Payment protection insurance (PPI) mis selling today has £23 billion in recompense . This is a historically high amount of compensation compared to past UK financial scandals. Here are some facts that make PPI the icon of UK finance fraud and recompense.
During the 1990s, UK banks marketed zero dividend preference shares as a profitable financial product. However high debt cross-holdings and the splitting of several trusts depreciated left the stock market down on its knees by the arrival of the 21st century. In total, UK banks paid for £195 million.

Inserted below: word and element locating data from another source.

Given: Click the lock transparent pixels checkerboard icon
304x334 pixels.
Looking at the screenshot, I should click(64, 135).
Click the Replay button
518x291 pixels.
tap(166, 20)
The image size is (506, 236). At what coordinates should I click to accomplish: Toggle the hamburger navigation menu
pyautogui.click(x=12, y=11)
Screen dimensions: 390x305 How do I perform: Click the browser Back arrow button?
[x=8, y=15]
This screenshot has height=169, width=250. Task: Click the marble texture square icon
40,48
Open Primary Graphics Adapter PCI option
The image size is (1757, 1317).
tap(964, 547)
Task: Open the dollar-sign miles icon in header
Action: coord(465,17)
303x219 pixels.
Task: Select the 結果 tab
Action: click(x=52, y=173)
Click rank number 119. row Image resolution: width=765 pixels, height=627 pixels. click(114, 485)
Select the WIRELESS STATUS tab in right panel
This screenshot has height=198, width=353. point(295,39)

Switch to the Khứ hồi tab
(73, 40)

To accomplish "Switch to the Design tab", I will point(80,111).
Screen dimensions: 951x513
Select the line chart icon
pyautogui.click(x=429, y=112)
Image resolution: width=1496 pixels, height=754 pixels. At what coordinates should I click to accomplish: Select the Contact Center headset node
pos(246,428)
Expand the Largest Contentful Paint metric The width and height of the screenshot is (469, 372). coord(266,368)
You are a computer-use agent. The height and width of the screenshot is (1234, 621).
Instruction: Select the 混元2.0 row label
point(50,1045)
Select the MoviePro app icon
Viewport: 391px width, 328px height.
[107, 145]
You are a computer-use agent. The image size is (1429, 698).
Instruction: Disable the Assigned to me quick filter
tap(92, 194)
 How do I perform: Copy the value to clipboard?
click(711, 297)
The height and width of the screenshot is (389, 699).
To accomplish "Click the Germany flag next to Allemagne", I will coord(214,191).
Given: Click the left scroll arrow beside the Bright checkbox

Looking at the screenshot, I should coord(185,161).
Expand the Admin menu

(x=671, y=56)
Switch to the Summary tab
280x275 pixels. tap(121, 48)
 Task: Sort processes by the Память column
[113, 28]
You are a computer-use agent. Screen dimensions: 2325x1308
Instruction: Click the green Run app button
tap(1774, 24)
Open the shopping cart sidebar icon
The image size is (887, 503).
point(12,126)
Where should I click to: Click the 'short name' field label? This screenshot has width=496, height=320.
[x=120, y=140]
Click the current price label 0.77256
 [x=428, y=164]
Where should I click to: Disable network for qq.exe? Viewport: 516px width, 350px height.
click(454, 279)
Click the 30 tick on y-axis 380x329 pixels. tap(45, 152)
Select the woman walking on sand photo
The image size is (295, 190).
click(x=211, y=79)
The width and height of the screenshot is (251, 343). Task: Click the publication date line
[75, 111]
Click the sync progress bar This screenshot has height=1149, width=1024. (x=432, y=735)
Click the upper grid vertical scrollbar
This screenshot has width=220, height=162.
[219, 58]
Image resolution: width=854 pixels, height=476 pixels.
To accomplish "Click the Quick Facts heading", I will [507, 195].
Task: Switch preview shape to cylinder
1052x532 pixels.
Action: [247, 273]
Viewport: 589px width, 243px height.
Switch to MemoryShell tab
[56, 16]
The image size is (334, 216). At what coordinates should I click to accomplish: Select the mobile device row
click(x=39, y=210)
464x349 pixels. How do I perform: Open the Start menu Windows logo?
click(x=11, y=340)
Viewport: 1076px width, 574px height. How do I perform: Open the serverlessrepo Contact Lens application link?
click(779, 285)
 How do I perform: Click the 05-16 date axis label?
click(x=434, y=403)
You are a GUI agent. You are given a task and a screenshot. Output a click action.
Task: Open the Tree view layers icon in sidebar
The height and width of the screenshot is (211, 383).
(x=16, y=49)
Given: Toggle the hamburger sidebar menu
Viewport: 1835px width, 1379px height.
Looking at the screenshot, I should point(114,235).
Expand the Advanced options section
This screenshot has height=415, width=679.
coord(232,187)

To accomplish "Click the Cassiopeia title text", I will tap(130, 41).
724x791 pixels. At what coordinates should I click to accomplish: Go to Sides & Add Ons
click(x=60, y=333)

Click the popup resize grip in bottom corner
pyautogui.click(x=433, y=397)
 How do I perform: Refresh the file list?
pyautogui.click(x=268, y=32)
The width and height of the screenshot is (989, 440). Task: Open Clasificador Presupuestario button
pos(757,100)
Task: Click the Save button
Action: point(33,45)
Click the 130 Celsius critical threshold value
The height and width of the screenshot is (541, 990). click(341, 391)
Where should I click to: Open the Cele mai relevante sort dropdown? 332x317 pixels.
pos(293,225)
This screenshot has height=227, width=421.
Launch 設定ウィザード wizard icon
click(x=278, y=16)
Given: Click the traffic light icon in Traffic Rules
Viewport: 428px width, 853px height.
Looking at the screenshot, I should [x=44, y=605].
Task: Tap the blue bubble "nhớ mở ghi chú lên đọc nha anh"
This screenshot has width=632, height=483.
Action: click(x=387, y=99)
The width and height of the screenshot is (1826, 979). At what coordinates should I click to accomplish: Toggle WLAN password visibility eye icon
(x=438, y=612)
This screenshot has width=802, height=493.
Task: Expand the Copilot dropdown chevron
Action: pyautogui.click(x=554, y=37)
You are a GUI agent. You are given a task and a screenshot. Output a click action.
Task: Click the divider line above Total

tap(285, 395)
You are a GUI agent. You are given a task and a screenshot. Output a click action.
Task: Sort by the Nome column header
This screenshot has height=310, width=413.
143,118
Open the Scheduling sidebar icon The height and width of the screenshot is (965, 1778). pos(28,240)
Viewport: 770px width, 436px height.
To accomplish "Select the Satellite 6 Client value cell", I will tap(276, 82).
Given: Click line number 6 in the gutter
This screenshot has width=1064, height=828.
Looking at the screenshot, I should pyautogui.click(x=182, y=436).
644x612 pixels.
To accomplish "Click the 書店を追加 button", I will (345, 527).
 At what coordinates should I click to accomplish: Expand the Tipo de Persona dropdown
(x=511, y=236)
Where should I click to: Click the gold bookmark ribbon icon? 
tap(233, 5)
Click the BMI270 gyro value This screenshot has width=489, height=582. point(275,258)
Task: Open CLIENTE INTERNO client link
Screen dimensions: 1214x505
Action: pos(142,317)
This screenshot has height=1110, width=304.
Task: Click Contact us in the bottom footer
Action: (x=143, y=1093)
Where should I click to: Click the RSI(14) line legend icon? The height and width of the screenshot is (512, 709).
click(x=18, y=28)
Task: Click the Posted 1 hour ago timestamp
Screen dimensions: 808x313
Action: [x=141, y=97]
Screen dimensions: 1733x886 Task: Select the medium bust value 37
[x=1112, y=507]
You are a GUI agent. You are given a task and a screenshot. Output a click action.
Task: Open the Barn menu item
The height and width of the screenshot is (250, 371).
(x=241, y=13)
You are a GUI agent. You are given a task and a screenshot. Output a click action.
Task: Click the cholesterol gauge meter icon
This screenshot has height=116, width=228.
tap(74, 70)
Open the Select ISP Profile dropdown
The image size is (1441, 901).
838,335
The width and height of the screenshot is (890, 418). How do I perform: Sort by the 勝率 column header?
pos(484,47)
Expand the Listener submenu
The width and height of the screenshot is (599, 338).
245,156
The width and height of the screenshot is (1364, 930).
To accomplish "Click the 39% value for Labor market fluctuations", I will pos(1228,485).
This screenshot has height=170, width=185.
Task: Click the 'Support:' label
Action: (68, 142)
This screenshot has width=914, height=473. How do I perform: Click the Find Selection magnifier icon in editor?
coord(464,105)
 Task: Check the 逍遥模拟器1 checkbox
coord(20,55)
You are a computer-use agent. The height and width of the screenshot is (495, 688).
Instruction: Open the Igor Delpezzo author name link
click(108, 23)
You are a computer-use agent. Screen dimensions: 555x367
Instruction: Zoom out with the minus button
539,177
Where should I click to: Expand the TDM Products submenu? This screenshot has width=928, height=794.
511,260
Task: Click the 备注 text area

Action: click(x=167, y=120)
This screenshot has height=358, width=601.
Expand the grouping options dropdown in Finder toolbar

Precipice bonds only cost the UK banks £7.3 billion for marketing income bonds as linked with FTSE 100 and other similar indices in the stock market. The high demand created a bubble, which burst as record capital losses made it one of the monumental financial scandals in the history of the United Kingdom.
Broker funds allowed unqualified financial advisers to charge customers with high front payments and very low returns. This created a ruckus in the insurance industry, claiming less than £100 million in recompense.
The latest had been the mortgage endowment products that allowed homeowners to repay their mortgages and make a little money on the side with a tax-free lump sum once the product matured. However because of the high inflation during the 1990s (the product was made in the 1970s) being under control, home values deflated and the endowments only gave poor returns. This left banks paying off £3 billion worth in compensation.